Beneath this instruction is a listing; print exactly the lines in it starting at the line that contains "Click the filter funnel icon in tree" and going through the line that contains "Task: Open the https://maubot.xyz".
== SUPPLIED MATERIAL
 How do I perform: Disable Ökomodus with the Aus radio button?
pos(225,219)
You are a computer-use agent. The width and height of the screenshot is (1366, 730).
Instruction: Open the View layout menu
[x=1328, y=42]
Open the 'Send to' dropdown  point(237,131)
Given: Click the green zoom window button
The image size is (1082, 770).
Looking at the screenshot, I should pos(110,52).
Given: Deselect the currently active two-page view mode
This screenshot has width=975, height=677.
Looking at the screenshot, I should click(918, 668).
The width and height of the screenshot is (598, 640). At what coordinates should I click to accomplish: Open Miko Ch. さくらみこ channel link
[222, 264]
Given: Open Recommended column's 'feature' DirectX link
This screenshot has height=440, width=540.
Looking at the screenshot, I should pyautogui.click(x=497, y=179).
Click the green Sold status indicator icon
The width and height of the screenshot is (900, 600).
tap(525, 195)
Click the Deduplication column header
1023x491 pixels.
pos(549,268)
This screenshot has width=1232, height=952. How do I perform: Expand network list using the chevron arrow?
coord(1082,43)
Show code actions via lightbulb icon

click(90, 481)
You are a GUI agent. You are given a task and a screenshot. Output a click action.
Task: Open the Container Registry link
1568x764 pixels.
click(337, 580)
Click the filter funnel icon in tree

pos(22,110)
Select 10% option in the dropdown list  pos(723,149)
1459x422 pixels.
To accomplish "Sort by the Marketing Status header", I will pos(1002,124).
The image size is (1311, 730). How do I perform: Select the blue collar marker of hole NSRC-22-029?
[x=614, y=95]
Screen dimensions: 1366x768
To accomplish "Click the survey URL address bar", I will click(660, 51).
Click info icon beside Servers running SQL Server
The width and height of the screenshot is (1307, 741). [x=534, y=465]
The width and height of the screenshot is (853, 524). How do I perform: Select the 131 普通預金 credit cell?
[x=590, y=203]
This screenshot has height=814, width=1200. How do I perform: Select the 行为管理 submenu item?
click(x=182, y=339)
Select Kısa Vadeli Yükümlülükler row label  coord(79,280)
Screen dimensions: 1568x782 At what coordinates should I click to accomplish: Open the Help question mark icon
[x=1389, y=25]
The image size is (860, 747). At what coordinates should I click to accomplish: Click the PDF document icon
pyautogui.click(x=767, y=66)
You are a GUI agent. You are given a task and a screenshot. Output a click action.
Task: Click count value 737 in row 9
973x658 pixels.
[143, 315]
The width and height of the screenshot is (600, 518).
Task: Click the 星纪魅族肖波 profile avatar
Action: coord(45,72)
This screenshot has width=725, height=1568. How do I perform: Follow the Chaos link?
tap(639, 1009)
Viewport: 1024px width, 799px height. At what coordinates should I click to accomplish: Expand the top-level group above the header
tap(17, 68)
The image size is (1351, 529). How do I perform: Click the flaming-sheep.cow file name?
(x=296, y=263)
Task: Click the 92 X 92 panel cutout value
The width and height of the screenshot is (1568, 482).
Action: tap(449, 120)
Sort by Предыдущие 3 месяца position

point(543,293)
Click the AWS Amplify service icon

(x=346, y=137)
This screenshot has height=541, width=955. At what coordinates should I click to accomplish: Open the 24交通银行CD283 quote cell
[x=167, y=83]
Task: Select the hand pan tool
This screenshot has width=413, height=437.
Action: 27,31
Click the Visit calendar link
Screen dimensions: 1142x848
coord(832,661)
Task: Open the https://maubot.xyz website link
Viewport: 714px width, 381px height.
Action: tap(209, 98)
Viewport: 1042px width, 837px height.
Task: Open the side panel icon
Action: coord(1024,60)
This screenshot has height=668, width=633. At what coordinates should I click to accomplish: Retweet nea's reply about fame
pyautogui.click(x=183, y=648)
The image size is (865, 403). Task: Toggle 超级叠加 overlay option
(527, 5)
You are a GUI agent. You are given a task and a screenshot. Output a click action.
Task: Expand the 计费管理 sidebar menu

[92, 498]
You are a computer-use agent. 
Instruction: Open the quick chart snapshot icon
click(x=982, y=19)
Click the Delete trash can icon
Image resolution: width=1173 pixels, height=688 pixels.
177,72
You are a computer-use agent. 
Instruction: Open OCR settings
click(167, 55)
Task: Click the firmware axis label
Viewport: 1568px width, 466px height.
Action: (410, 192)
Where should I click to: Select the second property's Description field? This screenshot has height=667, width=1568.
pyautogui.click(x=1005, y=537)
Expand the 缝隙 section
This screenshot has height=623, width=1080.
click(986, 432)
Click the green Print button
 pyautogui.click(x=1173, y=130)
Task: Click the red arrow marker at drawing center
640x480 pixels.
====
*EXPECTED ANSWER*:
Click the filter funnel icon in tree

pos(22,110)
Select 10% option in the dropdown list  pos(723,149)
1459x422 pixels.
To accomplish "Sort by the Marketing Status header", I will pos(1002,124).
The image size is (1311, 730). How do I perform: Select the blue collar marker of hole NSRC-22-029?
[x=614, y=95]
Screen dimensions: 1366x768
To accomplish "Click the survey URL address bar", I will click(660, 51).
Click info icon beside Servers running SQL Server
The width and height of the screenshot is (1307, 741). [x=534, y=465]
The width and height of the screenshot is (853, 524). How do I perform: Select the 131 普通預金 credit cell?
[x=590, y=203]
This screenshot has height=814, width=1200. How do I perform: Select the 行为管理 submenu item?
click(x=182, y=339)
Select Kısa Vadeli Yükümlülükler row label  coord(79,280)
Screen dimensions: 1568x782 At what coordinates should I click to accomplish: Open the Help question mark icon
[x=1389, y=25]
The image size is (860, 747). At what coordinates should I click to accomplish: Click the PDF document icon
pyautogui.click(x=767, y=66)
You are a GUI agent. You are given a task and a screenshot. Output a click action.
Task: Click count value 737 in row 9
973x658 pixels.
[143, 315]
The width and height of the screenshot is (600, 518).
Task: Click the 星纪魅族肖波 profile avatar
Action: coord(45,72)
This screenshot has width=725, height=1568. How do I perform: Follow the Chaos link?
tap(639, 1009)
Viewport: 1024px width, 799px height. At what coordinates should I click to accomplish: Expand the top-level group above the header
tap(17, 68)
The image size is (1351, 529). How do I perform: Click the flaming-sheep.cow file name?
(x=296, y=263)
Task: Click the 92 X 92 panel cutout value
The width and height of the screenshot is (1568, 482).
Action: tap(449, 120)
Sort by Предыдущие 3 месяца position

point(543,293)
Click the AWS Amplify service icon

(x=346, y=137)
This screenshot has height=541, width=955. At what coordinates should I click to accomplish: Open the 24交通银行CD283 quote cell
[x=167, y=83]
Task: Select the hand pan tool
This screenshot has width=413, height=437.
Action: 27,31
Click the Visit calendar link
Screen dimensions: 1142x848
coord(832,661)
Task: Open the https://maubot.xyz website link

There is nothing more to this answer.